Paulina E. Varas (Chile) is an academic and associate researcher at the Andrés Bello University in Santiago de Chile. She is currently developing the project Art, Politics and Women from Chile, a genealogy of/for/with the social and subjective body, with support from the Chilean National Agency of Research and Development.
Hugo Vidal (Argentina) is a visual artist. His works centred on political art and activism have been included in projects such as the 8th Meeting of European and Latin American Museums.
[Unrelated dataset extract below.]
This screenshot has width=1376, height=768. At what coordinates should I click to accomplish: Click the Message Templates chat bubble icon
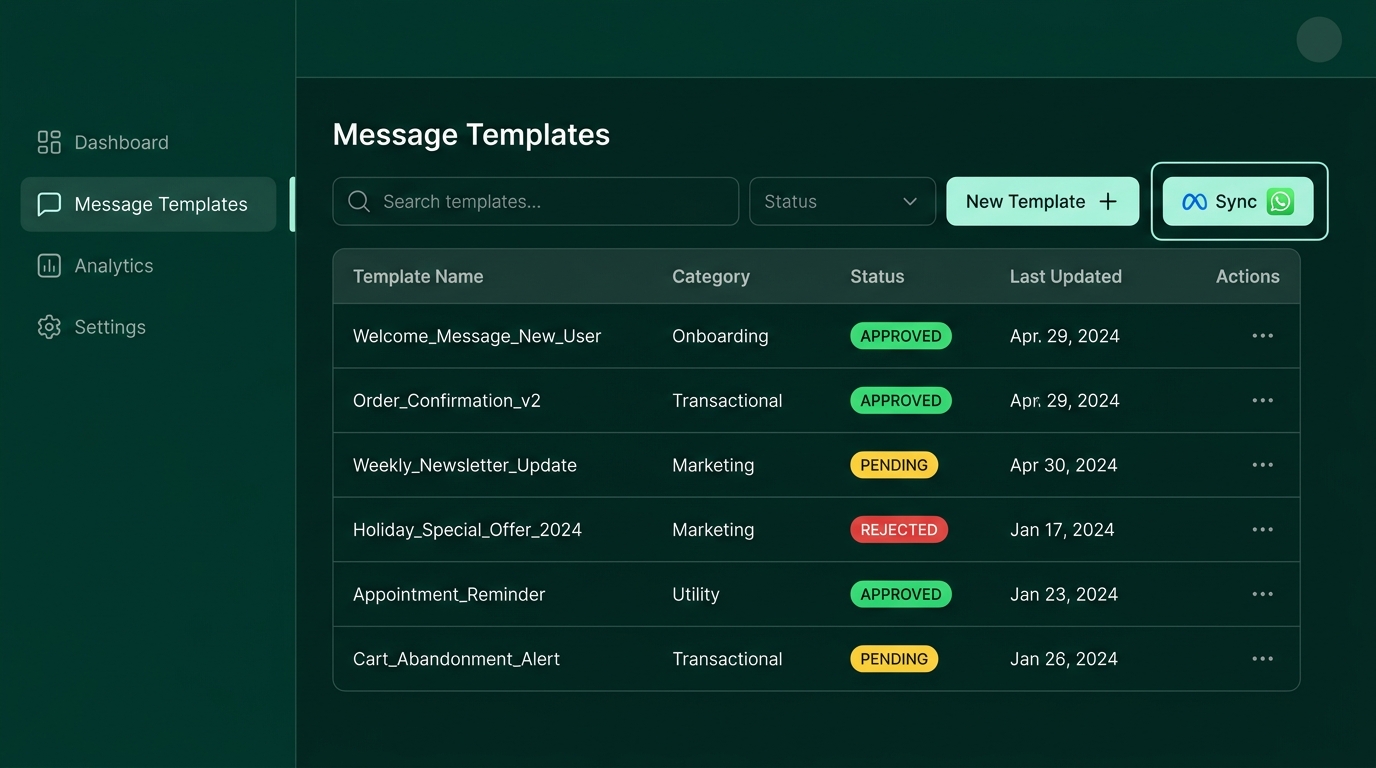coord(49,204)
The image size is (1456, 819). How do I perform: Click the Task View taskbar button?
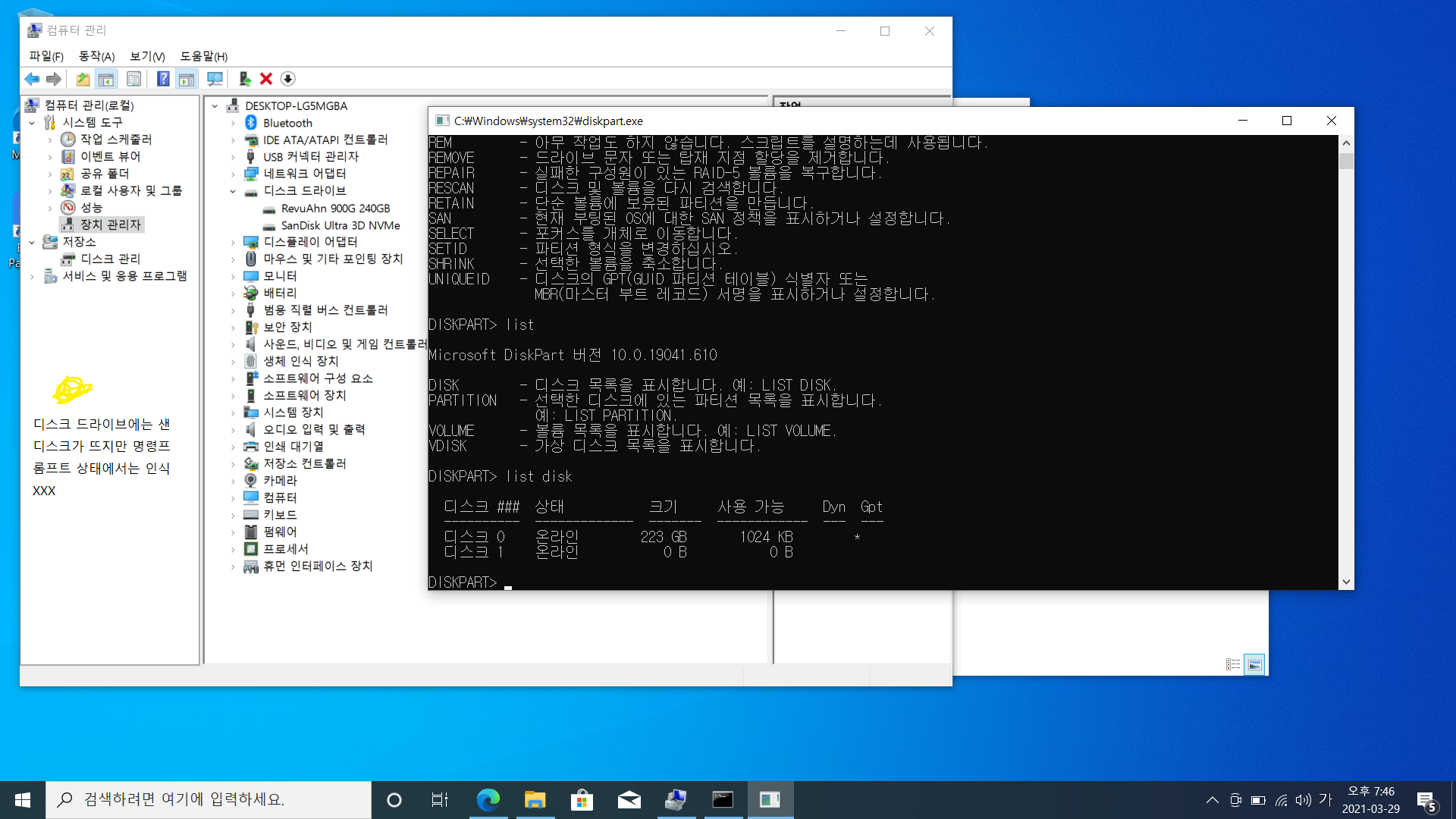[x=439, y=799]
Retracing Networks (Museo Reina Sofía and ARCOmadrid, 2019) and the archive-show Resistencias Tipográficas (“Floreal Gorini” Cultural Centre of Cooperation 2015).
Wednesday, 18 May 2022
—Conducted by Ana Longoni and Mabel Tapia, with a video intervention by the La Voz de la Mujer Graphic Art Collective
11am – 2pm Untimely Memories
Speaking of memories inside the framework of graphic art practice points to a genealogy of the relationship between art and politics, comprising graphic action art hailing from divergent eras and places. The untimely can be understood as that which bursts forth in time to subvert the order of life, and certain graphic actions can be taken as signs of an inverted or dislocated temporality. In an untimely fashion, they strike up a dialogue between experiences and knowledge, creating new relationships and meanings between the present, past echoes and impulses towards the future.
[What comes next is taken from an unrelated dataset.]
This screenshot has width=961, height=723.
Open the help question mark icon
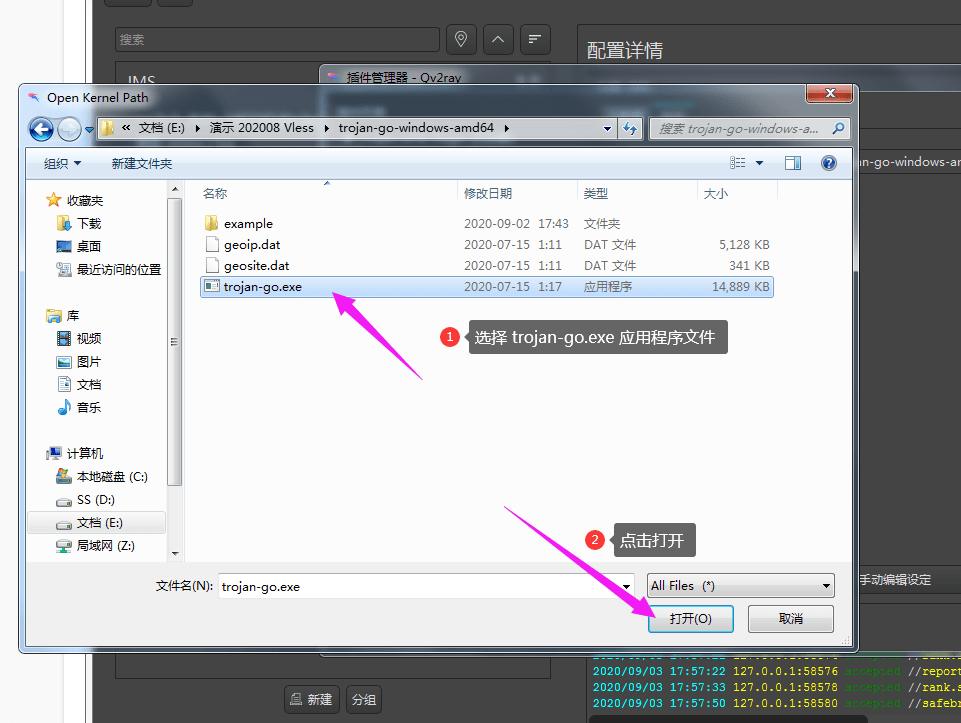[x=829, y=163]
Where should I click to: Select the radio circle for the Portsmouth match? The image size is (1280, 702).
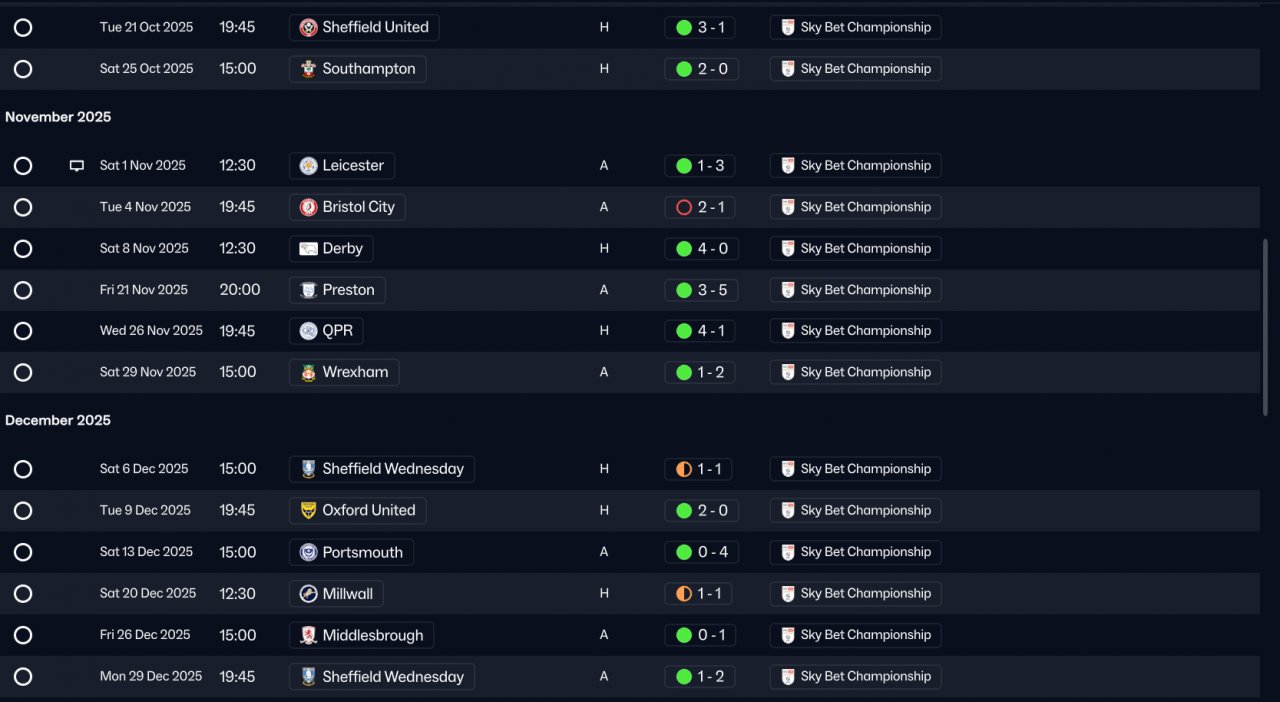[x=23, y=552]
Coordinated by: Sol Henaro
Participants: Sebastián Alonso Bessonart, Hugo Giménez, Cristina Híjar, Fernando Miranda, Alberto Nanclares and Juan Pablo Pérez
4:30pm - 6:30pm Graphic Action Art: From Revolution to Repression
Intellectuals’ relationships with politics and their active participation in collective processes to transform social reality through revolutionary channels have historically led to a field of tensions: from enthusiasm, solidarity and militant commitment to subsequent disillusion before the persecution and repression of critical thought by the State and the exercise of political violence on bodies, all of which is reflected in symbolic production. These are cyclical disputes in Latin American history that have occurred since the Cuban Revolution. This round-table discussion ignites dialogue between the oscillating and complex place of graphic action art in Cuba and Nicaragua.
Coordinated by: Suset Sánchez Sánchez
Participants: Carolina Barrero and Yanelys Núñez Leyva
6:30 - 8:30pm Neither True Nor False
Performance and Conversation
Since 2013, Argentinian artist and activist Mariela Scafati has been performing Neither True Nor False, putting forward an exercise of memory which revisits the past twenty years of her committed practice in serigraph activism, in which she has driven collective initiatives such as the Taller Popular de Serigrafía and Serigrafistas Queer. After the performance, Scafati will discuss this journey (and the poetic operations invoking it) with artist and curator Guillermina Mongan, who has supported and written about the action.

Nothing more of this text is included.